How does Mythos compare to GPT-5.5 and Gemini 3.1 Ultra?
Direct head-to-head benchmarks are limited because Mythos isn't in public testing pools. On math reasoning (USAMO 2026) and offensive security (UK AISI evaluation), Mythos is ahead of where any publicly tested model sits in mid-2026. For general-purpose agentic coding, Opus 4.7 is the publicly available comparison point and is broadly competitive with GPT-5.5 and Gemini 3.1 Ultra.
Why didn't Anthropic release Mythos publicly?
Anthropic's stated reason is responsible deployment. The model's ability to find and exploit software vulnerabilities outstrips most human experts, and a broad public release would arm attackers and defenders simultaneously. Because defenders have to succeed perpetually while attackers need only one success, Anthropic chose to give defenders a head start through Glasswing.
What does Mythos cost?
Inside Project Glasswing, Mythos Preview is priced at $25 per million input tokens and $125 per million output tokens. It is accessible via the Claude API, Amazon Bedrock, Google Cloud Vertex AI, and Microsoft Foundry — but only to authorized Glasswing participants. There is no public pricing because there is no public access.

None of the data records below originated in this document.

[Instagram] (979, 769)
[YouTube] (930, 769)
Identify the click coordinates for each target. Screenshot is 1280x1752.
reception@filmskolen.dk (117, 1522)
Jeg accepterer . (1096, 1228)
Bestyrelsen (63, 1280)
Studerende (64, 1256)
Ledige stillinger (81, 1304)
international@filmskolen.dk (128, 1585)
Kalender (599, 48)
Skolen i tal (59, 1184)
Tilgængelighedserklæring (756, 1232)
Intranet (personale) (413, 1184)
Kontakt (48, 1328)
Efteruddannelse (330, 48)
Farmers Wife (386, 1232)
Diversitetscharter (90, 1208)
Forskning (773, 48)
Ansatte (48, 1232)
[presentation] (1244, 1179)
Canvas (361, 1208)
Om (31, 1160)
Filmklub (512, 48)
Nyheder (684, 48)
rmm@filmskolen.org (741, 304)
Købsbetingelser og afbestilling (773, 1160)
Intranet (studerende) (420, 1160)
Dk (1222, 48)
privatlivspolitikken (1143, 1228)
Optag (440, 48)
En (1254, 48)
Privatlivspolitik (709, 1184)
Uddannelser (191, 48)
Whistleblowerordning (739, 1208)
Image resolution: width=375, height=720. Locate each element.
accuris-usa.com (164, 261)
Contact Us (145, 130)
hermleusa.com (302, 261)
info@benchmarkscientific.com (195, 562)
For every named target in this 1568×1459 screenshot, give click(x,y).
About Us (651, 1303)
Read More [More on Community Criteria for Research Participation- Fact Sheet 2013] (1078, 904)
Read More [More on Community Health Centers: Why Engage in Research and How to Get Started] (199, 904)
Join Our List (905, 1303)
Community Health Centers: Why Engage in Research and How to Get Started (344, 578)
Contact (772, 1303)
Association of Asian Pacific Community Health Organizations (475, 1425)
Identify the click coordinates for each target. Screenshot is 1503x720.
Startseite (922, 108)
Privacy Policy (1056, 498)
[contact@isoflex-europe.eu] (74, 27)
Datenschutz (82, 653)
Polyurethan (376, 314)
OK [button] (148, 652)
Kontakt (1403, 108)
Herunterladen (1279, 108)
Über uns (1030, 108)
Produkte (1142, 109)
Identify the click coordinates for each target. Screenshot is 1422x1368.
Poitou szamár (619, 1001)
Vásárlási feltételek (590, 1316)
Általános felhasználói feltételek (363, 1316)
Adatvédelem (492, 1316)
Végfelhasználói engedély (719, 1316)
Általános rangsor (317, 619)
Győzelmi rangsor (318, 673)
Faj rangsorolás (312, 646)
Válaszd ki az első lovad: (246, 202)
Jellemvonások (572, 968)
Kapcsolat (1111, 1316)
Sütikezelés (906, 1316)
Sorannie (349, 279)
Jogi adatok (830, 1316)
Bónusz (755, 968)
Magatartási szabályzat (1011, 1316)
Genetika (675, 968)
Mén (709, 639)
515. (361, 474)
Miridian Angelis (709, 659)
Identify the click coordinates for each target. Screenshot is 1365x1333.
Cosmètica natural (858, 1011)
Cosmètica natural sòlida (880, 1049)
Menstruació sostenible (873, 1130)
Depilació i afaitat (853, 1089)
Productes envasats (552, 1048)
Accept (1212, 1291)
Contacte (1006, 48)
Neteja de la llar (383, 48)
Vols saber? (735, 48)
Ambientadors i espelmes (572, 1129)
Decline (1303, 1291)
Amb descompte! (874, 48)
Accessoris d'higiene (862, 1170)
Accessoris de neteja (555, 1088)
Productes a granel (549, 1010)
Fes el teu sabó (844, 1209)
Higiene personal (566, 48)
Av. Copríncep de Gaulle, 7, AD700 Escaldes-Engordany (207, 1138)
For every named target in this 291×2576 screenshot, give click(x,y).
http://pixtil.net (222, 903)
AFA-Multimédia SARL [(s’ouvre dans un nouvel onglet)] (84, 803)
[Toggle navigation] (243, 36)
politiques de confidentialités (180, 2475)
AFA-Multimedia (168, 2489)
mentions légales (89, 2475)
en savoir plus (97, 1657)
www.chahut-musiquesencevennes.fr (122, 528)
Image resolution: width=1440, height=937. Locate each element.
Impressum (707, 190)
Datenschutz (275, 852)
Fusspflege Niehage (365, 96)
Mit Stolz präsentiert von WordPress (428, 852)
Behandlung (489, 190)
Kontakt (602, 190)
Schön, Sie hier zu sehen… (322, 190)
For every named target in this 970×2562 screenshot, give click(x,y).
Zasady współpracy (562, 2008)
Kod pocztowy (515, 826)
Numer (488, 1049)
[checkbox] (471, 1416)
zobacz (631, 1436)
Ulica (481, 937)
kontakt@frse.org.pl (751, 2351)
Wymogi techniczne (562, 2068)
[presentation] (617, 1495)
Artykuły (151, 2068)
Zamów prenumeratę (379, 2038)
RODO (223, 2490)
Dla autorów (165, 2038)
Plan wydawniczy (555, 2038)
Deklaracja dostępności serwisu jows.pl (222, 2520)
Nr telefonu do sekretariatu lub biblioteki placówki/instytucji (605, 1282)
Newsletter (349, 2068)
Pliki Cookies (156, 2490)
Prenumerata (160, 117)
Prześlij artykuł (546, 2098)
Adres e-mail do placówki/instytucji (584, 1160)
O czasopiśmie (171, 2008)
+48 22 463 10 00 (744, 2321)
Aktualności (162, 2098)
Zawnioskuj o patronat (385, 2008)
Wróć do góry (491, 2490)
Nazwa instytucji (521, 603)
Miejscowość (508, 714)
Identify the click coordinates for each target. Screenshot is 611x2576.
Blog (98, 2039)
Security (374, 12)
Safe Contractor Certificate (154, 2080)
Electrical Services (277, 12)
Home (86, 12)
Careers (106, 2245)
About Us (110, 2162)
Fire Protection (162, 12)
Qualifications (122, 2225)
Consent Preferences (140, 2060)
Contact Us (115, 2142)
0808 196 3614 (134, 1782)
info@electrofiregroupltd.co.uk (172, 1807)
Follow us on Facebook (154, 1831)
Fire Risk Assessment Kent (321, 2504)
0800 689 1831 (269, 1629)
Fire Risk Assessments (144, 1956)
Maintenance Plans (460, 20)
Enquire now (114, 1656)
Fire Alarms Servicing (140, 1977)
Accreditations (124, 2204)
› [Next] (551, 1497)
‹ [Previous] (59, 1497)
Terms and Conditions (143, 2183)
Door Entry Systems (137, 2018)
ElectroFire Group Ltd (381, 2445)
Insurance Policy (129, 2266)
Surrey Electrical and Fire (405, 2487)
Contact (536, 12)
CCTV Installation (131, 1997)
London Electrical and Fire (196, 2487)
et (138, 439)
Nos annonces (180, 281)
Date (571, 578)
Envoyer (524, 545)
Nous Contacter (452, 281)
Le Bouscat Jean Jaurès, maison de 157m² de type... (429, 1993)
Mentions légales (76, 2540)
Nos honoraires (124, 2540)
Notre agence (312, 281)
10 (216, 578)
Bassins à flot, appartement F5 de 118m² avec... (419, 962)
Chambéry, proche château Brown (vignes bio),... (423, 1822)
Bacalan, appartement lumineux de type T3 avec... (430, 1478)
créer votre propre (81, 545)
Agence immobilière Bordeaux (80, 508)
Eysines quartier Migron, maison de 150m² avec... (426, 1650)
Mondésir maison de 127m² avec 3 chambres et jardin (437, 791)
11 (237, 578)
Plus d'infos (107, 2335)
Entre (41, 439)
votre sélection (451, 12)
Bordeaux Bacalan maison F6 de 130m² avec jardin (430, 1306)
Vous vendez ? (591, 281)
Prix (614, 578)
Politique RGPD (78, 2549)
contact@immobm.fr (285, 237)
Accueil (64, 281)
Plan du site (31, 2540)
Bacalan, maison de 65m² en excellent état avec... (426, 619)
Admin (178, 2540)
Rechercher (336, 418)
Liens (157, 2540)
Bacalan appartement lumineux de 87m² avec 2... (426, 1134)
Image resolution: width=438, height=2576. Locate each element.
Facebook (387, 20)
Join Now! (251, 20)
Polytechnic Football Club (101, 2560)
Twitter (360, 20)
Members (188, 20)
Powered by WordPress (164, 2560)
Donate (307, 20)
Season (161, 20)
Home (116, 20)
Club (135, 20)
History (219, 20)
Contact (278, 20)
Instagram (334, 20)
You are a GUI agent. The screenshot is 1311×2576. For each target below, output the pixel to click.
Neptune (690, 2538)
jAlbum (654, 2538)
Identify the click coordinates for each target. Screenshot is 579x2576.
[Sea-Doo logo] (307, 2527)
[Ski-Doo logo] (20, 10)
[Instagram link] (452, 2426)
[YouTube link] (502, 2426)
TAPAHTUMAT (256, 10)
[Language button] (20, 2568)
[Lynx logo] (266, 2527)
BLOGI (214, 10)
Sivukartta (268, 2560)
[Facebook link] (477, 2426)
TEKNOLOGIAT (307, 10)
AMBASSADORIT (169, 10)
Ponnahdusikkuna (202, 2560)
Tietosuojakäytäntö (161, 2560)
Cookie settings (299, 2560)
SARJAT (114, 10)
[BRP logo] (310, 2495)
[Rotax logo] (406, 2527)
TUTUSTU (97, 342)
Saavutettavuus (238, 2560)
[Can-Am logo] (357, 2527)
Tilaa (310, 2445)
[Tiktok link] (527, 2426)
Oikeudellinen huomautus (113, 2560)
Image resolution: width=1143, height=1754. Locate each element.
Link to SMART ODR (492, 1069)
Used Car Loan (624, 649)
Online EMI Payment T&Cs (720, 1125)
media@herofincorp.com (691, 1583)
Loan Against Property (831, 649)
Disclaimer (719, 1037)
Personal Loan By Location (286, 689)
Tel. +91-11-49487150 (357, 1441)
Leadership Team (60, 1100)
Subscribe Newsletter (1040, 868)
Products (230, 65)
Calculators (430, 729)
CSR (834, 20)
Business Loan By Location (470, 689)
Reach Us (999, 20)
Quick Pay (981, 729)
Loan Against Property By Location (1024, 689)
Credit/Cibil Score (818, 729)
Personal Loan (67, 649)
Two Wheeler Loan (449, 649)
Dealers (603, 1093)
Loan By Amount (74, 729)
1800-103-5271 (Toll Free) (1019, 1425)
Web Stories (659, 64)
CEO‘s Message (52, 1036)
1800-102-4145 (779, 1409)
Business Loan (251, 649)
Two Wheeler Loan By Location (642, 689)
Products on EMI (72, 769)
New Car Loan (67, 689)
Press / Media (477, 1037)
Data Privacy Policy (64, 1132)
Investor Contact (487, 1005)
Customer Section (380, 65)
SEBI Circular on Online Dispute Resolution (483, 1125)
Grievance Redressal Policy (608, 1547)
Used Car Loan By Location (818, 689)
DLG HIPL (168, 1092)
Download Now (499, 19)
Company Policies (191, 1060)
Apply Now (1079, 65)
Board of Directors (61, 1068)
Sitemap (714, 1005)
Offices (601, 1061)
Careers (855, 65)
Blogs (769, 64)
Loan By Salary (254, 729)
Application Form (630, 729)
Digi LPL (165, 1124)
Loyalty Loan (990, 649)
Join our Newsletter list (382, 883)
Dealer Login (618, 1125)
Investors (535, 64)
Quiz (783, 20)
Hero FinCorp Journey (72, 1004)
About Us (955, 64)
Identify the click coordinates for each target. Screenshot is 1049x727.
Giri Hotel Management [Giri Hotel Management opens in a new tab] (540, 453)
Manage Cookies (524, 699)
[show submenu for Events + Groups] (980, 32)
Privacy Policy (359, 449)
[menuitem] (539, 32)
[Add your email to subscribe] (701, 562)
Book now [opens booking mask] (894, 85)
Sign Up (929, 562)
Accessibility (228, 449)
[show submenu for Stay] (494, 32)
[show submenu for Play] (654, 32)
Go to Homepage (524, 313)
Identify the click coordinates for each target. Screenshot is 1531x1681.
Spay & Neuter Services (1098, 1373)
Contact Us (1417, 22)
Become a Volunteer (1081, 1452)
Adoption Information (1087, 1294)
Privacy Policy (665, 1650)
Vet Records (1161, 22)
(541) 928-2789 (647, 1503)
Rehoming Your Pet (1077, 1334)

What's the codename "Capybara" about?
Capybara was reportedly Mythos's internal codename. Fragments leaked in a data-security incident before the official announcement, which is why the model surfaced briefly in early-2026 reporting under that name. Anthropic confirmed the connection when it published the Mythos Preview post on April 7, 2026.
Will Mythos's capabilities show up in future Claude releases?
Anthropic has said it plans to develop safeguards for eventual Claude Opus releases that incorporate Mythos-class capabilities. The likely path is a safeguarded Opus successor with usage monitoring, refusal policies for offensive-security prompts, and rate limits — not a direct Mythos public launch. No release date has been announced.